El Día Internacional de la Democracia, establecido por la Organización de las Naciones Unidas en noviembre de 2007 mediante la Resolución A/RES/62/7, constituye una ocasión para subrayar que la democracia debe tener como eje central a las personas.
La conmemoración evoca el 15 de septiembre de 1997, cuando la Unión Interparlamentaria aprobó la Declaración Universal de Democracia, tras una serie de Conferencias Internacionales sobre Democracias Nuevas y Restauradas que se iniciaron en 1988.
Según la ONU, “la democracia es tanto un proceso como un objetivo, y solo con la participación y el apoyo plenos de la comunidad internacional, los gobiernos, la sociedad civil y las personas, el ideal de la democracia puede convertirse en una realidad para que todos puedan disfrutarla en todas partes”.
Los principios de libertad, respeto a los derechos humanos y la celebración periódica de elecciones por sufragio universal son componentes esenciales de la democracia.

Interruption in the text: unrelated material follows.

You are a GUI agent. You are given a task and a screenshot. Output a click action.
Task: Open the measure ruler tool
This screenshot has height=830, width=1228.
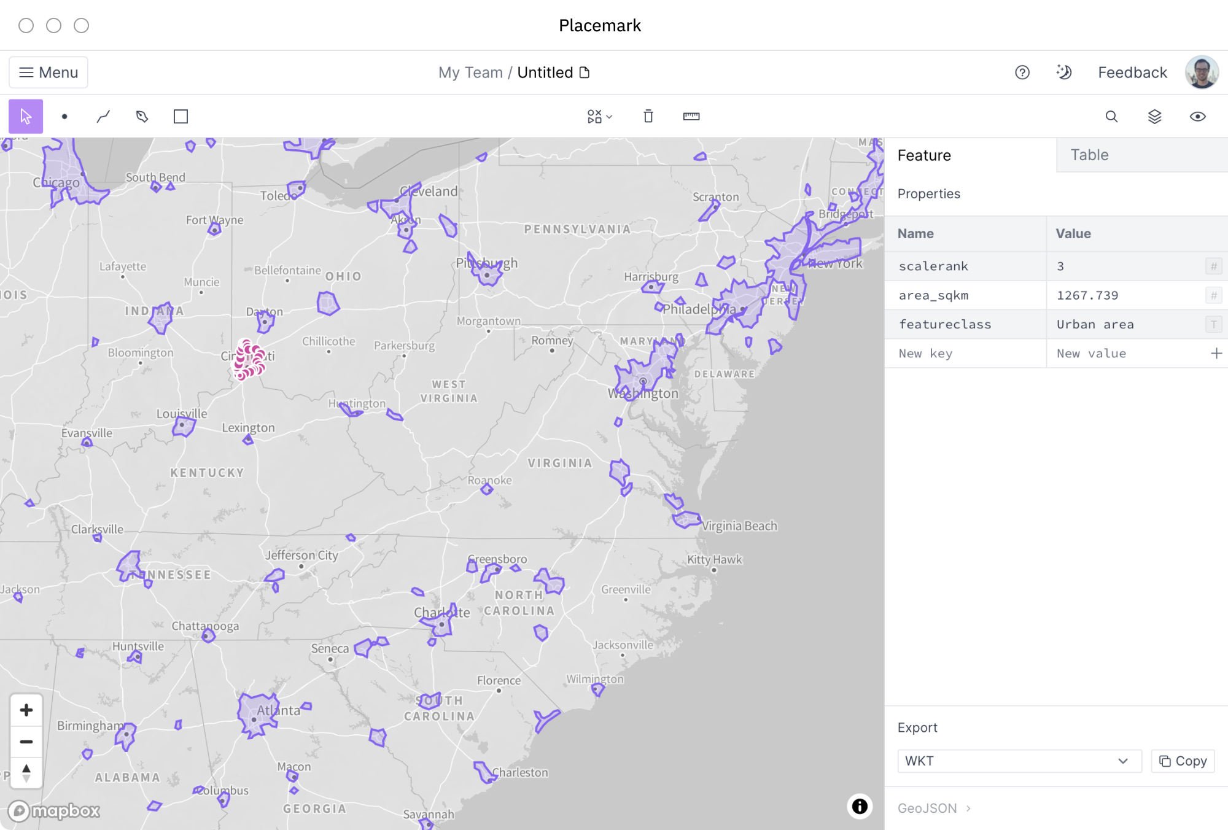[691, 117]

A su vez, la democracia brinda el marco propicio para la protección y el ejercicio efectivo de los derechos humanos. Estos valores están consagrados en la Declaración Universal de Derechos Humanos y desarrollados en el Pacto Internacional de Derechos Civiles y Políticos, que establece una serie de derechos políticos y libertades civiles que sostienen democracias auténticas.
La conexión entre democracia y derechos humanos se plasma en el artículo 21(3) de la Declaración Universal de Derechos Humanos, que dispone:
“La voluntad de la población debe constituir la base de la autoridad de gobierno; ello se expresará en elecciones periódicas y genuinas que serán mediante sufragio universal e igual y se celebrarán por voto secreto o por procedimientos de votación libres equivalentes”.

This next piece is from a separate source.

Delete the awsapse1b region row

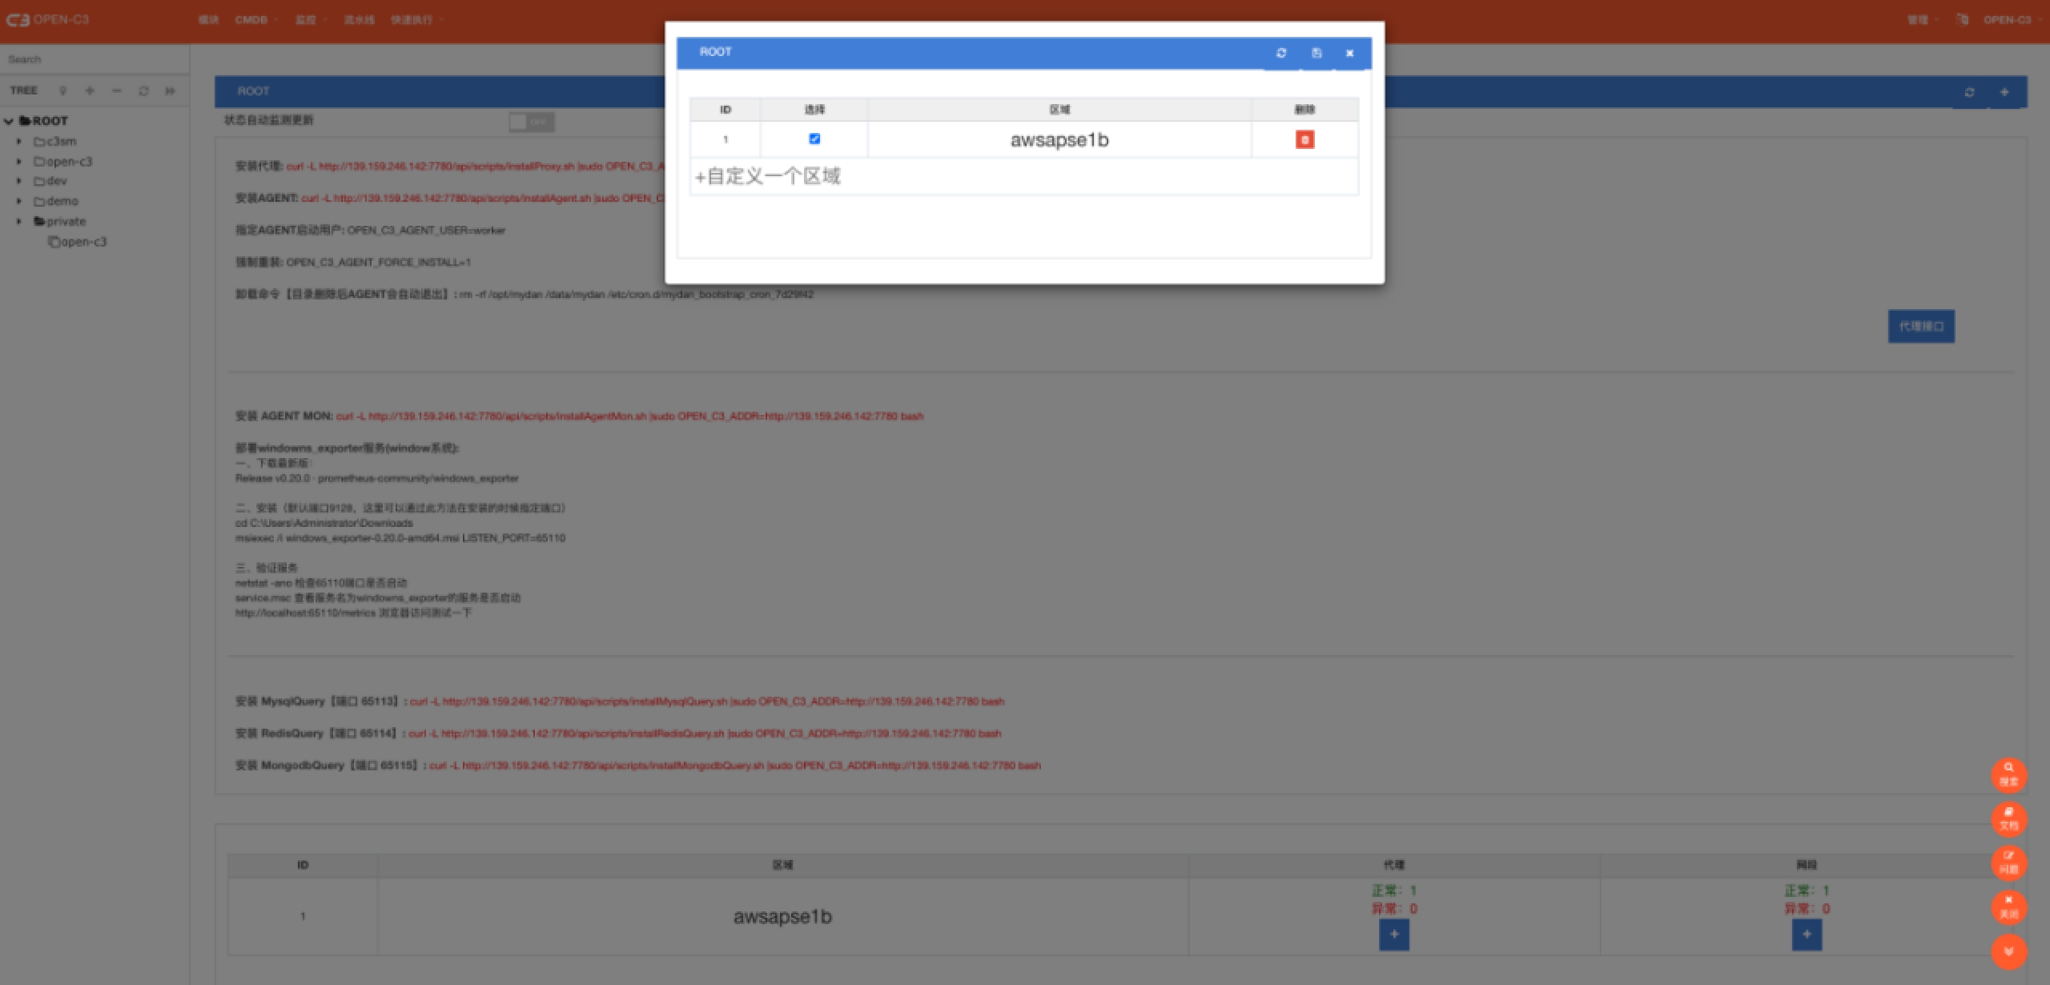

Los derechos reconocidos en el Pacto Internacional de Derechos Económicos, Sociales y Culturales y en instrumentos posteriores de derechos humanos que abarcan los derechos de grupos específicos (como pueblos indígenas, minorías y personas con discapacidad) son igualmente fundamentales para la democracia, en tanto garantizan la distribución equitativa de la riqueza y la igualdad y equidad en el acceso a los derechos civiles y políticos.

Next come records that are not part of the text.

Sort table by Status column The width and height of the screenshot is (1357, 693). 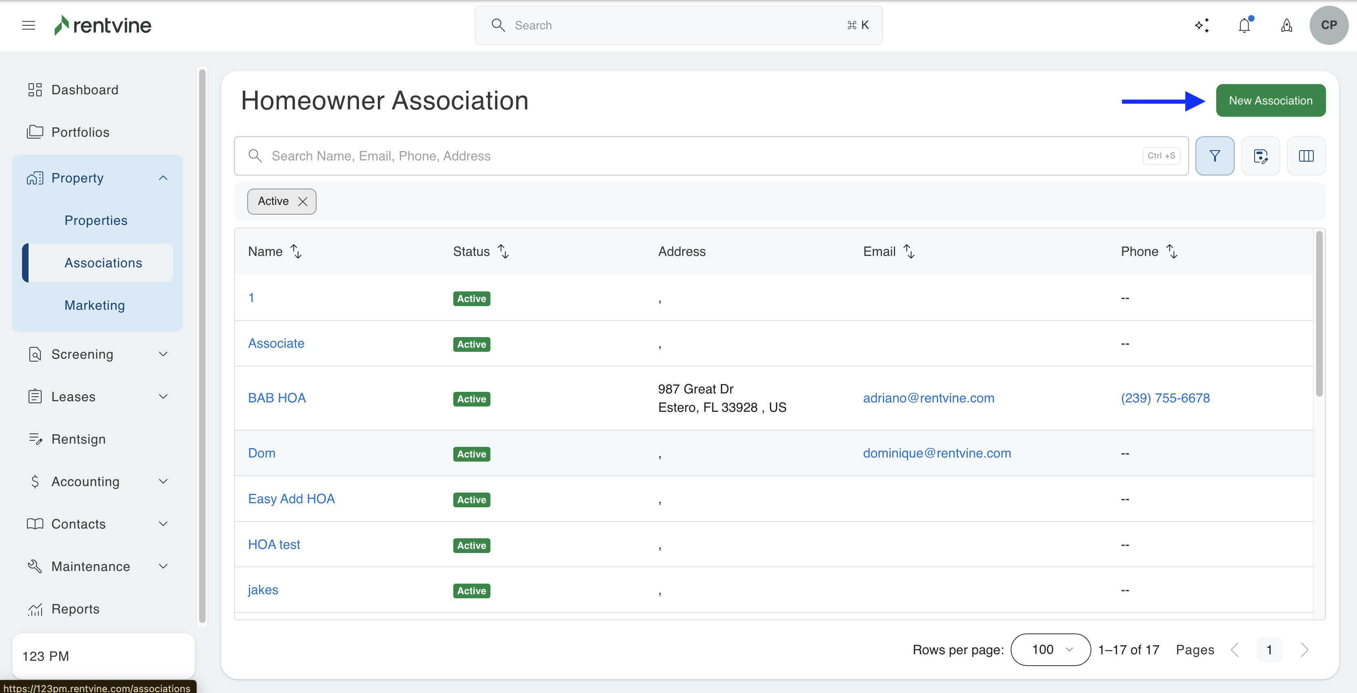click(503, 251)
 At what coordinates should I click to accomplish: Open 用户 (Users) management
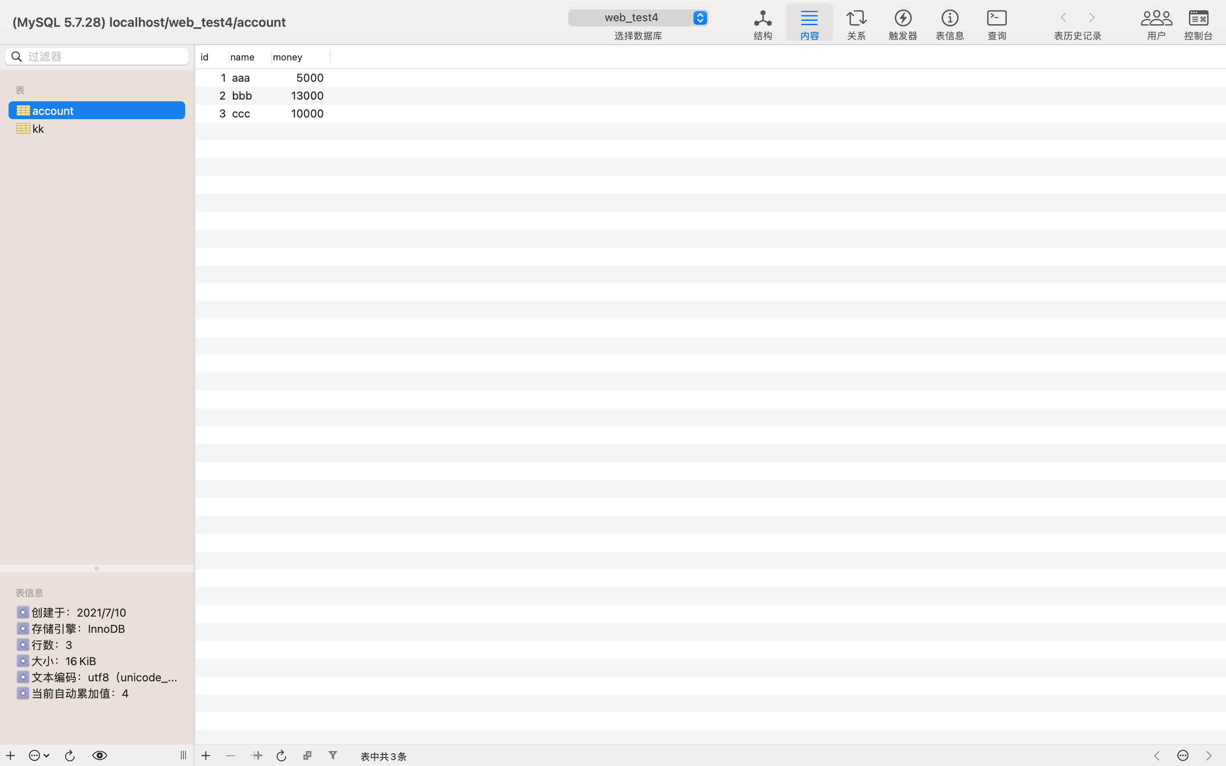point(1156,24)

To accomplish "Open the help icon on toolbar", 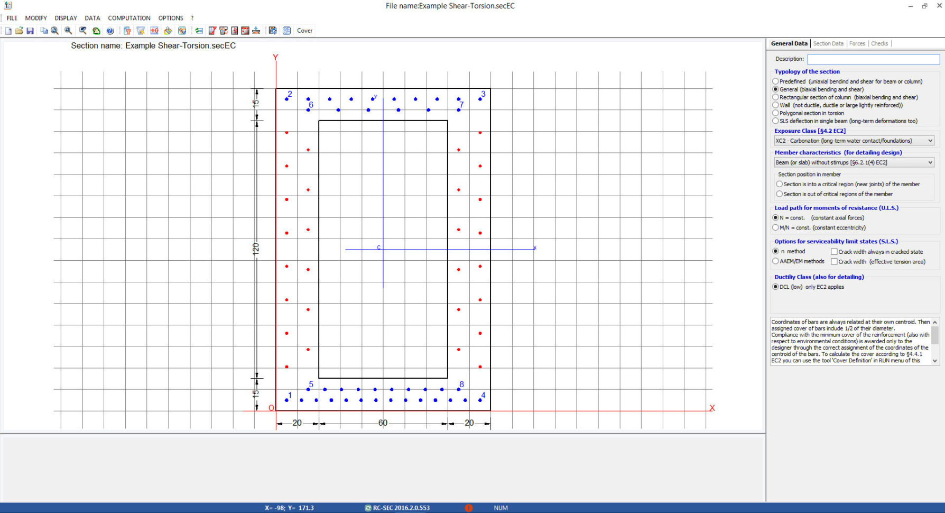I will (110, 30).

Contexto: La democracia moderna ha evolucionado a partir de hitos como la Carta Magna de 1215, la Declaración de Independencia de Estados Unidos en 1776 y la Declaración de los Derechos del Hombre y del Ciudadano durante la Revolución Francesa en 1789. En el siglo XX, la Declaración Universal de Derechos Humanos de 1948 y el Pacto Internacional de Derechos Civiles y Políticos de 1966 consolidaron el vínculo entre democracia y libertades individuales.